■ Required action
Only the lines from the one with "The width and" through the last line of the data below are to be duplicated, exactly and without pictures.

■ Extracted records
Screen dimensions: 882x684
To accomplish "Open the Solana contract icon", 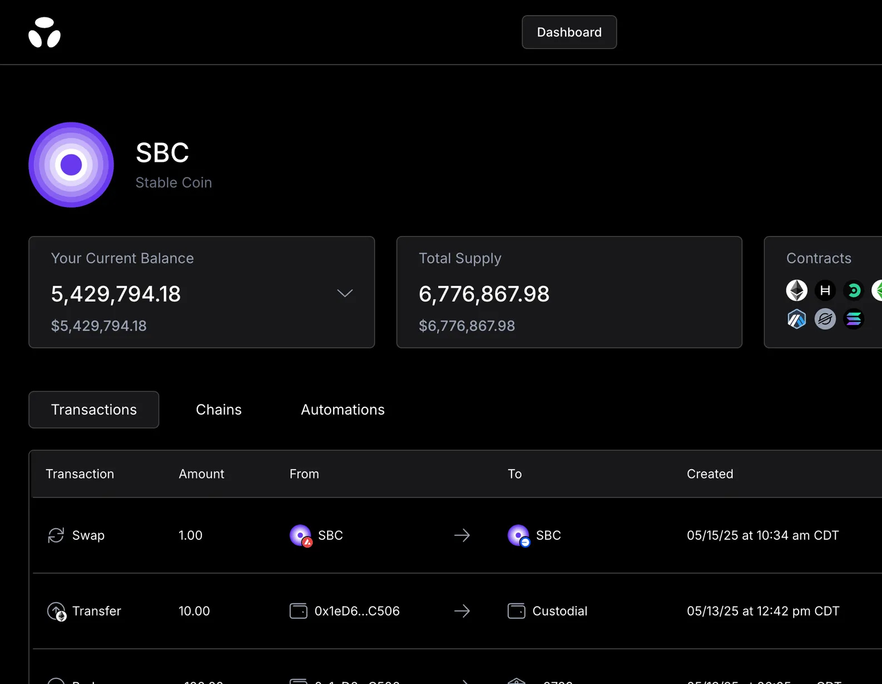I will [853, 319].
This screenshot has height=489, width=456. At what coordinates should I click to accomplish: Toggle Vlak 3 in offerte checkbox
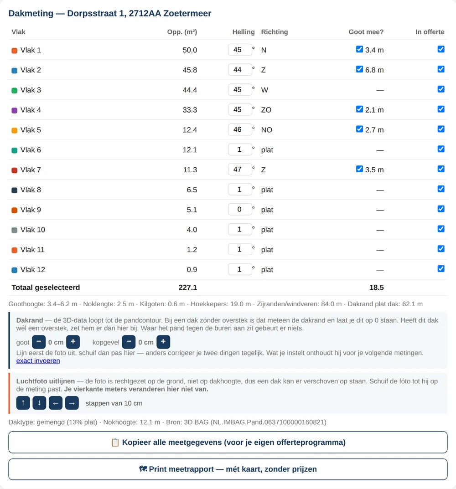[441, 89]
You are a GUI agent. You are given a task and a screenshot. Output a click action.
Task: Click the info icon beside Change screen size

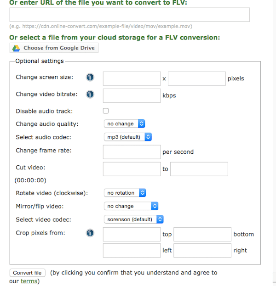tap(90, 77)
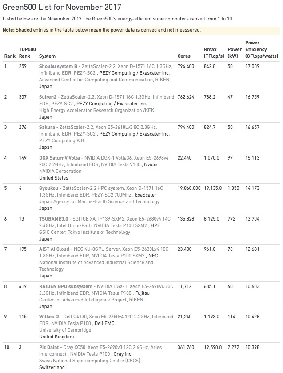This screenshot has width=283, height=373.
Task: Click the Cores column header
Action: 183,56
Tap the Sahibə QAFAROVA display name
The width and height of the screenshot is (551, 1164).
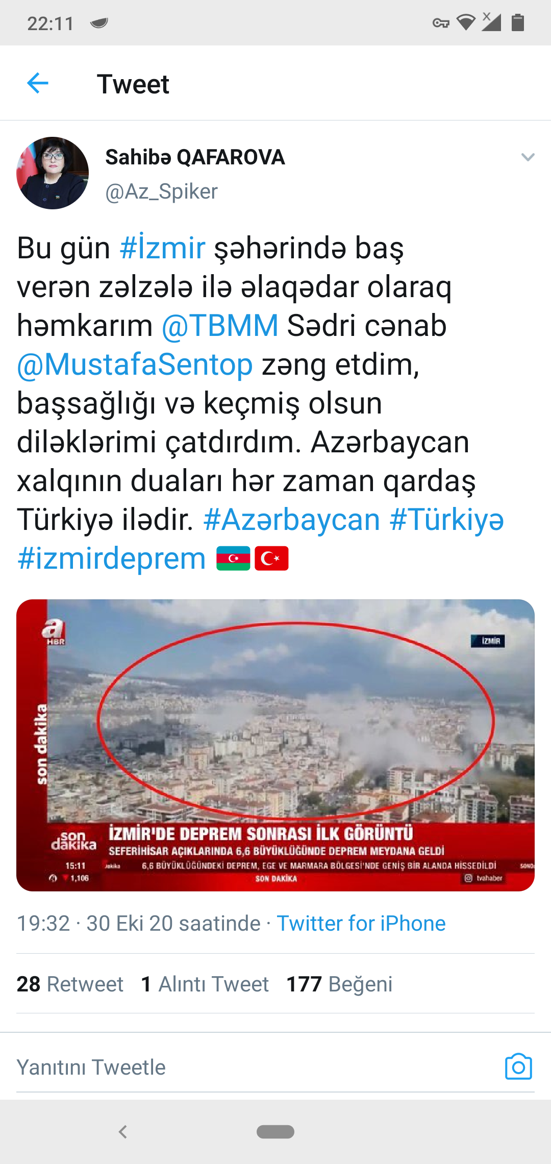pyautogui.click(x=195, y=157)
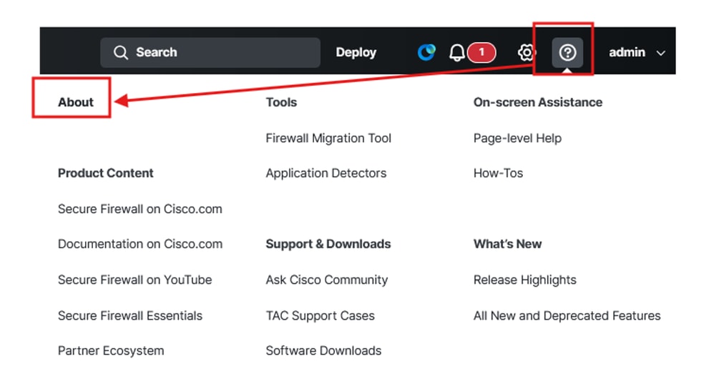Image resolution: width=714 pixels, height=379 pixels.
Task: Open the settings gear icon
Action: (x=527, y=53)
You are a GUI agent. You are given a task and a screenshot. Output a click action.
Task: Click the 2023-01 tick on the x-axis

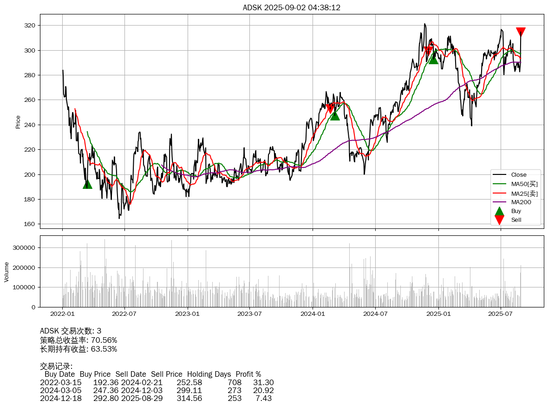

■ Exercise response
The width and height of the screenshot is (551, 1164).
pyautogui.click(x=195, y=157)
Image resolution: width=714 pixels, height=379 pixels.
Task: Open the settings gear icon
Action: (x=527, y=53)
You are a GUI agent. You are given a task and a screenshot. Output a click action.
Task: Click the 2023-01 tick on the x-axis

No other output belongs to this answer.